Tanto me había acostumbrado que ya no deseaba
escapar sobre todo por el niño. Ya lo sentía mi propio hijo.
Viendo el cambio que se había producido en mi
personalidad, entendió que ya no debía temer que quisiera escapar. Sabía que
amaba demasiado al pequeño como para ser capaz de abandonarlo.
Así recuperé en parte mi libertad. Jamás se
animó a dejarme salir sola.
Cuando salíamos a pasear, se sentía orgulloso
de tener a su creación “Laura” a su lado.
Hasta un día fuimos a la farmacia donde yo
trabajaba a presentarme. Tan grande era mi cambio que nadie logró reconocerme.
Ni siquiera mi mejor compañera con quien habíamos consolidado una hermosa
amistad.
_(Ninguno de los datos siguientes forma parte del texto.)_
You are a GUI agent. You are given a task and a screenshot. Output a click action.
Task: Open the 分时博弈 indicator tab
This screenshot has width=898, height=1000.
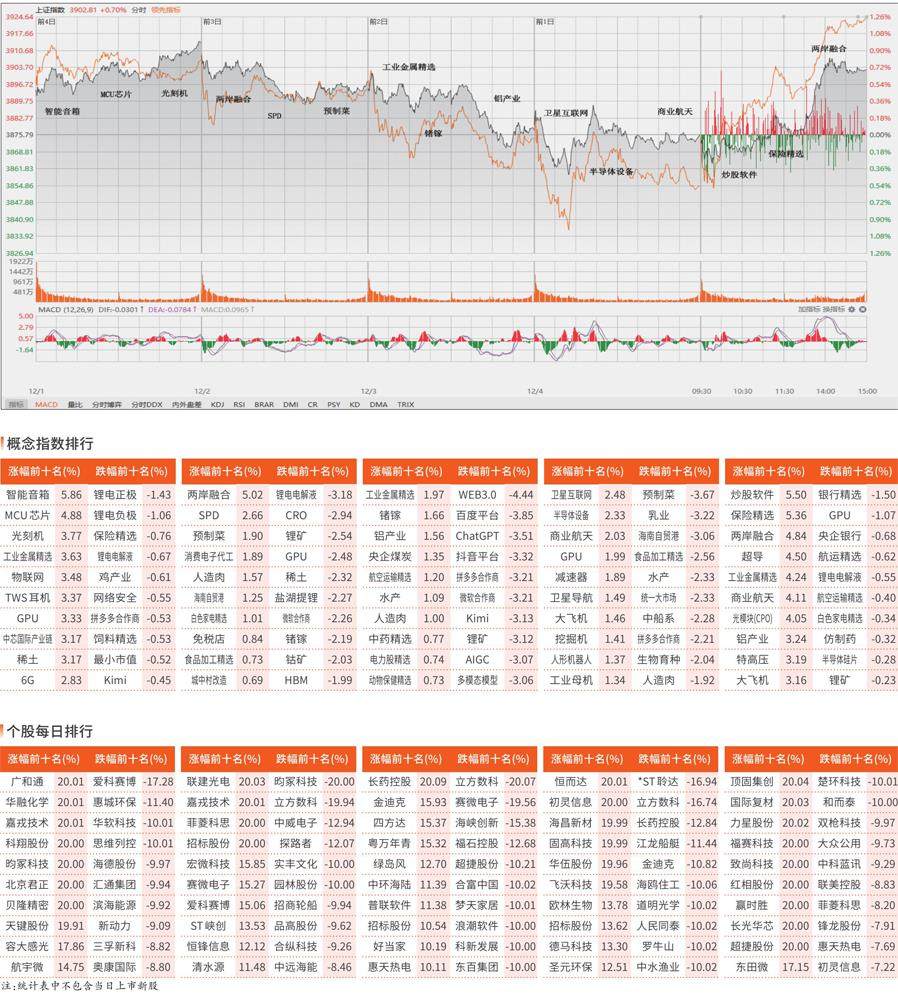[x=107, y=404]
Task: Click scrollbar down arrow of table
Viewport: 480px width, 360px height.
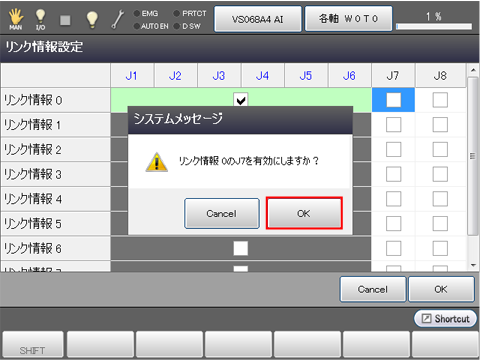Action: [473, 265]
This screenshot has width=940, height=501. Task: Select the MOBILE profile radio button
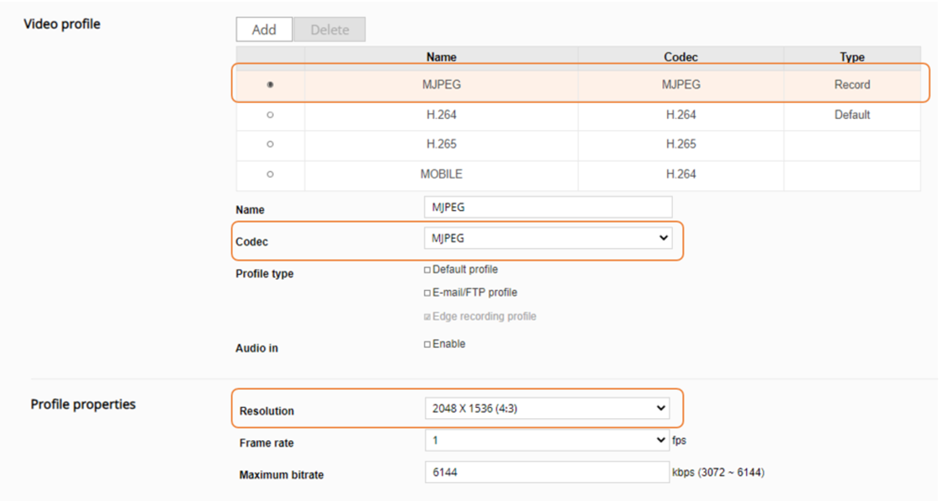tap(270, 174)
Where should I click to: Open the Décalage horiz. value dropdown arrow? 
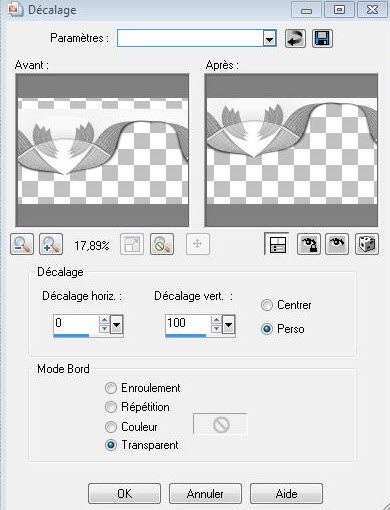116,324
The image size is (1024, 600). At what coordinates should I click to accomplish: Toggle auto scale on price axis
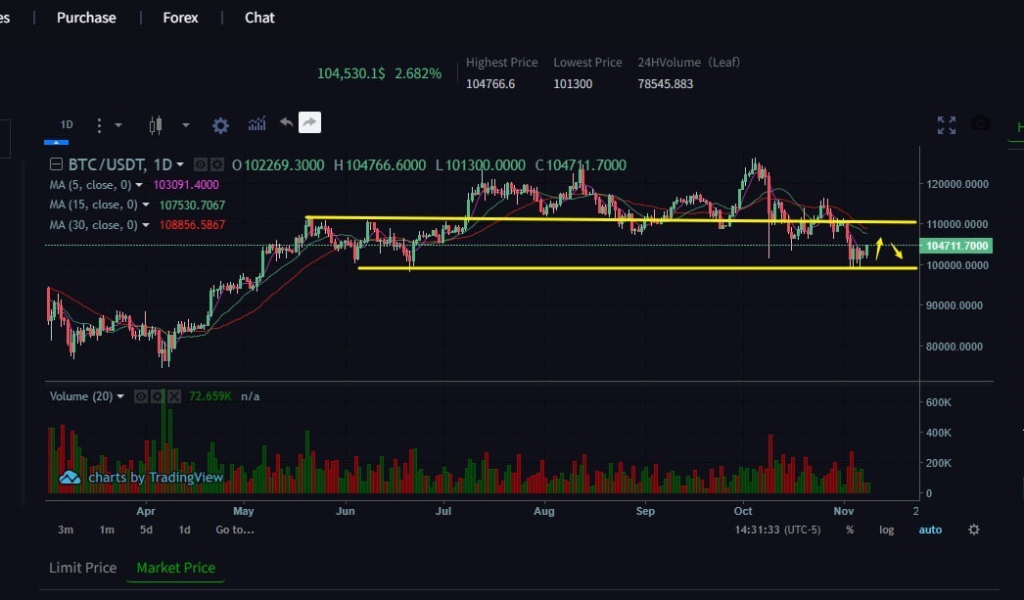[930, 530]
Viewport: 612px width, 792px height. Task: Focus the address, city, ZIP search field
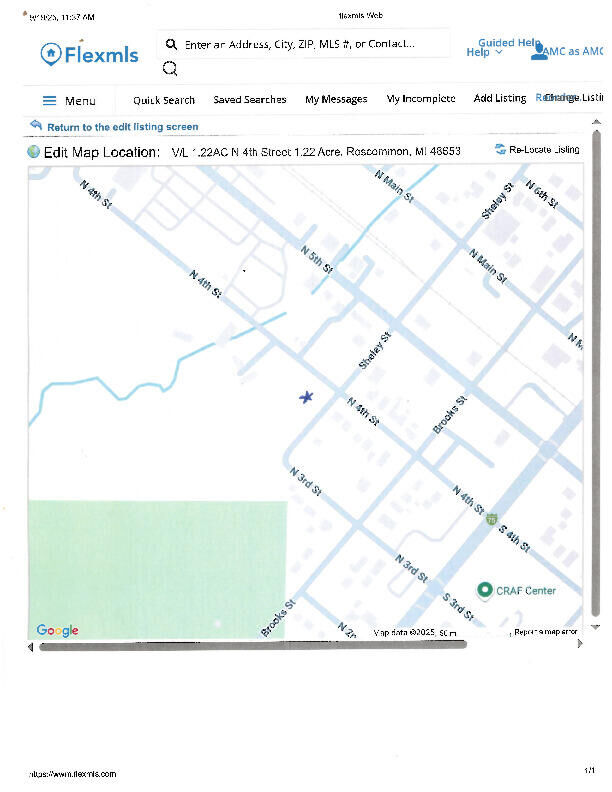pyautogui.click(x=300, y=45)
Qué ganas sentí de abrazarla y decirle: – ¡Aquí estoy, soy yo!
Un 18 de noviembre el corazón de su padre dijo
basta. Corría el año 2005. Paradójicamente había dejado de existir el mismo día
que Laura, la
verdadera Laura Hidalgo. No se que sentimiento se apoderó de
mí. Cuando lo vi ahí tendido en su cama sentí mis lágrimas brotar. Cómo sufrió
el pequeño la falta de su padre. Pero
ahí estaba yo para contenerlo y siempre estaría. Ya era su madre.
Pero el destino nos jugó una mala pasada. Aparecieron
sus tías a buscarlo. A pesar de nunca haber venido a visitarlos, exigieron sus
derechos sobre el niño, mi hijo. Así nos separaron y jamás volví a verlo. Me
arrancaron lo que más amaba en la vida.
Cómo sufrí. Qué egoísmo tenían aquellas
mujeres. Ni por un momento se detuvieron a considerar los sentimientos y deseos
del pequeño. Cuánto debe haber sufrido mi pobre niño. Otra vez volvía a perder
a su madre.
Ya no volví a ser la misma. No quería salir a
la calle. Hasta
hoy que vencí todos mis miedos y gracias al muchacho de la librería pude
redactar mi historia.
Ahora que he terminado, recordé al muchacho de
la librería y los datos que nos habíamos pasado.
Busqué su facebook, el me había enviado su
solicitud de amistad. La acepté y al ver su muro, no podía creer las fotos que
veía. Entre ellas aparecían las del niño que había criado, mi hijo. Era él. Sin
dudarlo, salí y corrí a la
librería. Solo deseaba estrecharnos en un fuerte abrazo. Ya
nada ni nadie nos separaría.
FIN
Consigna: Escribir un relato ―género y tiempo verbal a elección― donde cuentes una historia que creas que va a ganar, inédita, escrita especialmente para el torneo.